§ EXERCISE DIRECTIONS: Set down again exactly the lines of the listing below that fall between the line holding "About Us (942, 159)" and the line holding "[Facebook] (28, 2200)", inclusive.

§ GIVEN DATA:
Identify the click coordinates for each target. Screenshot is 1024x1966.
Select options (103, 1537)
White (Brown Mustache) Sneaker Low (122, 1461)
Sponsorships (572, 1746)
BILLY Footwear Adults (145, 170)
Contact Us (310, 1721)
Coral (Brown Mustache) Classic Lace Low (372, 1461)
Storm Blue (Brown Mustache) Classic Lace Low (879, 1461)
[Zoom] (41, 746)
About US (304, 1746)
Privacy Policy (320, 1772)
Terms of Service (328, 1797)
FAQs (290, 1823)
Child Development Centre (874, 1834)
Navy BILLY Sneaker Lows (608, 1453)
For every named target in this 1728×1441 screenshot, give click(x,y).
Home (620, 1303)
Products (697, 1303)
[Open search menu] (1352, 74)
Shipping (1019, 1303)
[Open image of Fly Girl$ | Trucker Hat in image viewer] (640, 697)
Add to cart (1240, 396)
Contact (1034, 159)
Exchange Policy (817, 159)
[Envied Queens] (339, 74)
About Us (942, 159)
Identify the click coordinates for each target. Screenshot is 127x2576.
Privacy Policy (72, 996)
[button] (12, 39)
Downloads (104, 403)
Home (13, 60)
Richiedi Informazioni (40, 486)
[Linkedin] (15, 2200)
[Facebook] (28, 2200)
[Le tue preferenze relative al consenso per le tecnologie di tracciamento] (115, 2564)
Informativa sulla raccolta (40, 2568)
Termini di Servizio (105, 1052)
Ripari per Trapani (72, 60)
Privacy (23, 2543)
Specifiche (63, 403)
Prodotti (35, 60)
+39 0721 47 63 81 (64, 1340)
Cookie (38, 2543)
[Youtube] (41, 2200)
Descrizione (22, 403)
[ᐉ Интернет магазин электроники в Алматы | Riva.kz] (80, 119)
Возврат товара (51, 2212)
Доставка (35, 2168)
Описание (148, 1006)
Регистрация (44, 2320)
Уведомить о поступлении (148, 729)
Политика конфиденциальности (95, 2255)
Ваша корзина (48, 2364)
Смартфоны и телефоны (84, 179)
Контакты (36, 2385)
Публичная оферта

§ SOLUTION TO THE PROBLEM:
About Us (942, 159)
Identify the click coordinates for each target. Screenshot is 127x2576.
Privacy Policy (72, 996)
[button] (12, 39)
Downloads (104, 403)
Home (13, 60)
Richiedi Informazioni (40, 486)
[Linkedin] (15, 2200)
[Facebook] (28, 2200)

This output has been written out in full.